** WHAT YOU ARE ASKED TO DO **
Please print the line that holds "Task: Open the Participants list icon" and each line after it to the end of the data, word for word, without any pictures.
--------
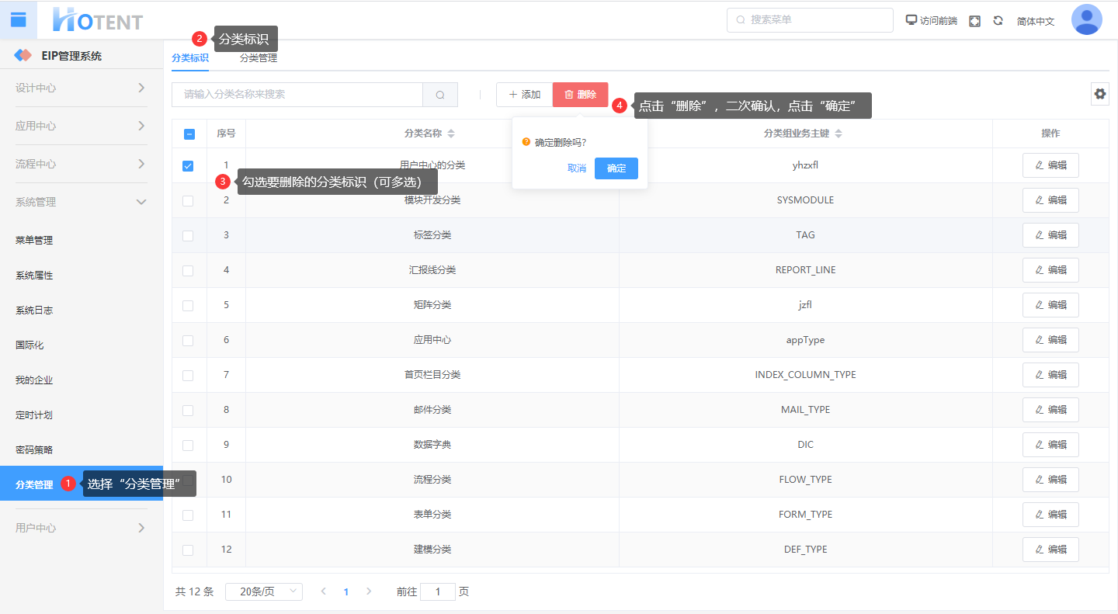Click the search magnifier button
The height and width of the screenshot is (614, 1118).
coord(440,95)
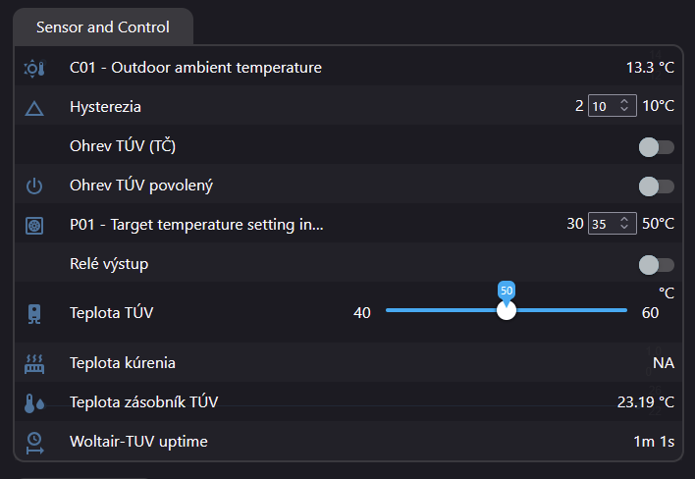Enable the Ohrev TÚV povolený switch
The image size is (695, 479).
(656, 186)
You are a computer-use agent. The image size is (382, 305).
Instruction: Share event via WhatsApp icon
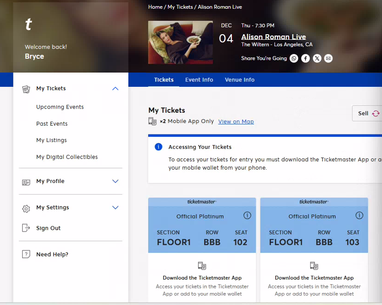[294, 58]
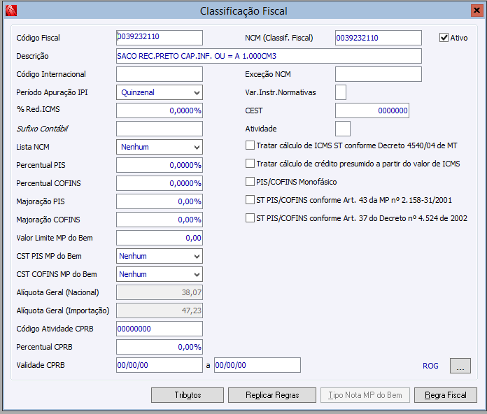Viewport: 487px width, 414px height.
Task: Focus the CEST input field
Action: 372,110
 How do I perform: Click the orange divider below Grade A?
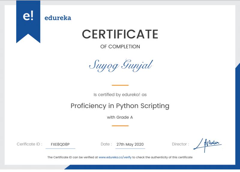(120, 126)
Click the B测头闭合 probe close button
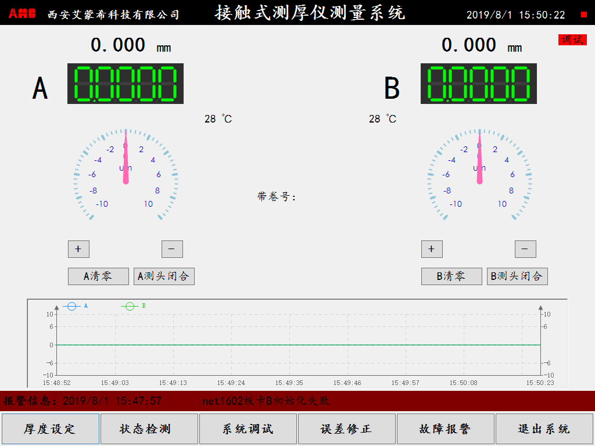This screenshot has height=446, width=595. 517,276
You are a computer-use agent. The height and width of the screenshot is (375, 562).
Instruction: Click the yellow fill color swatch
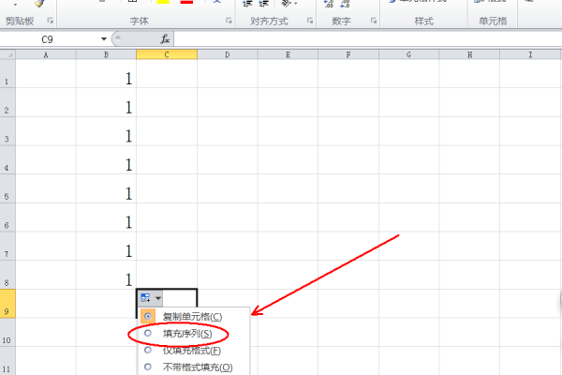click(163, 2)
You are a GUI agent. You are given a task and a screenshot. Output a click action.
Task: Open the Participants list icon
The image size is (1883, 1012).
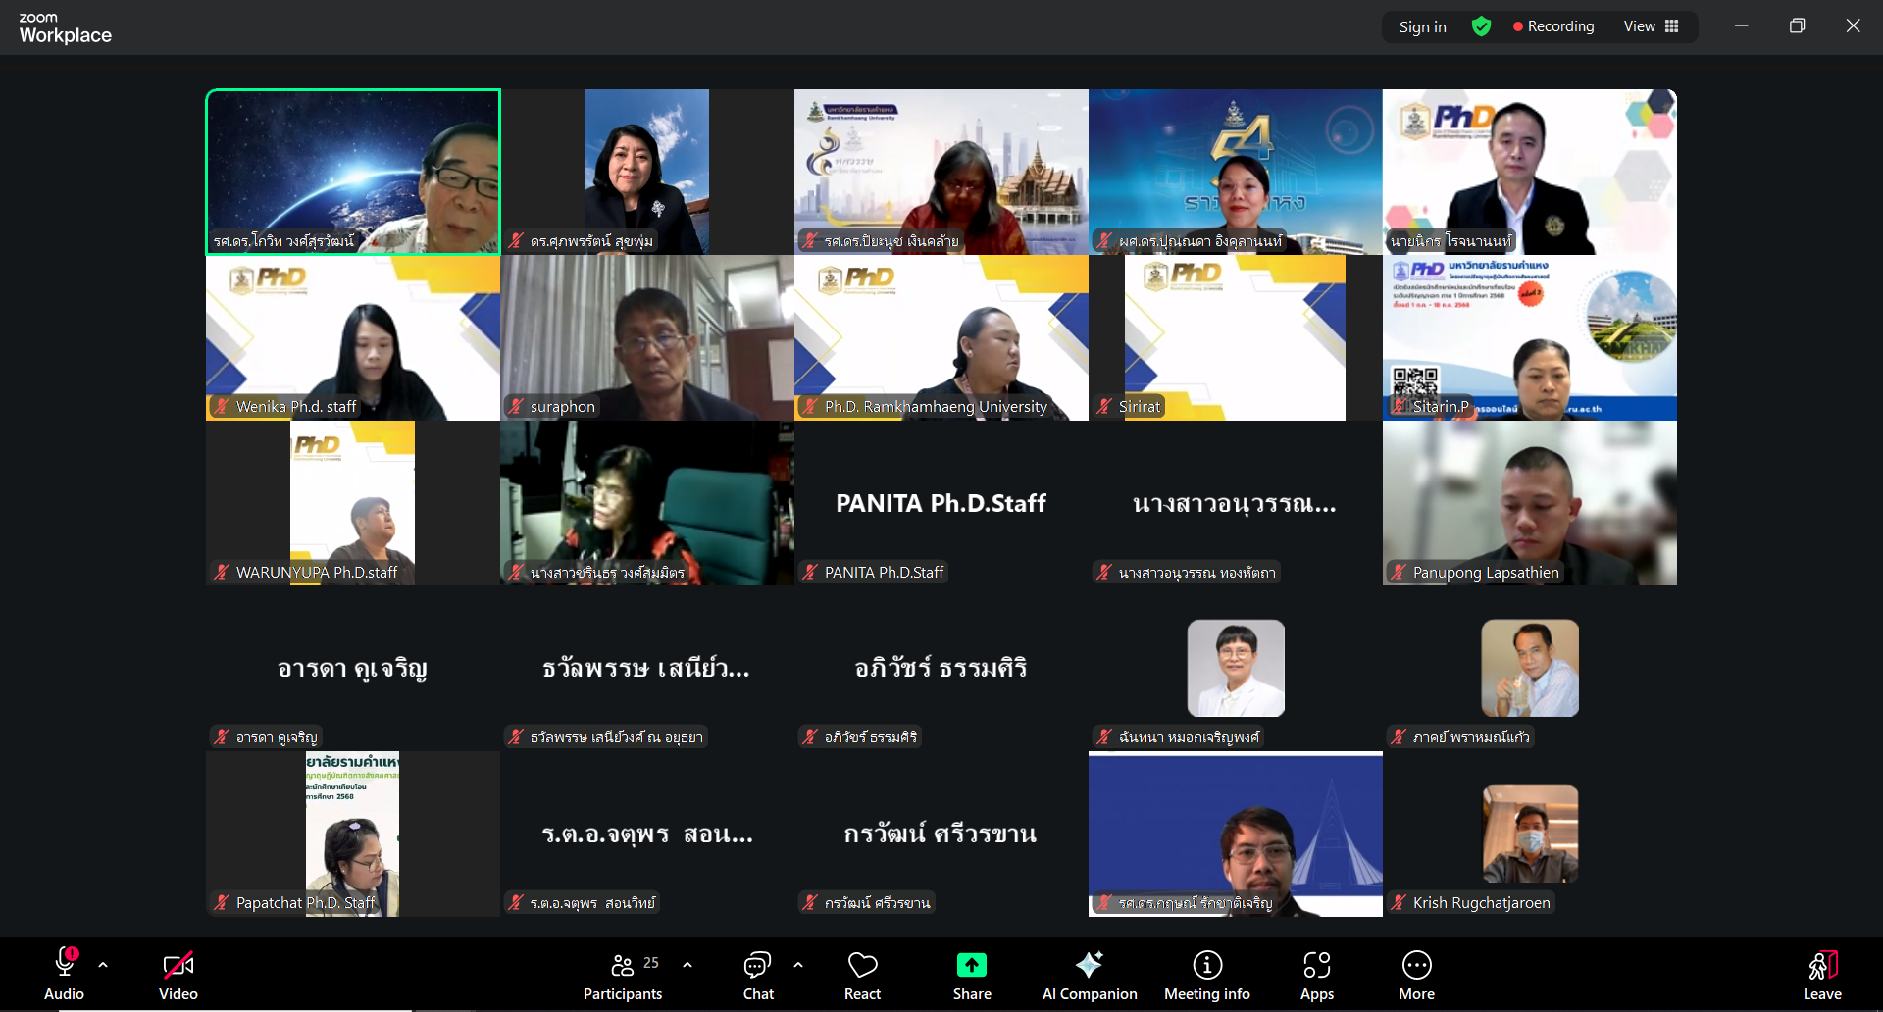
--------
** REPLY TO THE TASK **
Task: Open the Participants list icon
The image size is (1883, 1012).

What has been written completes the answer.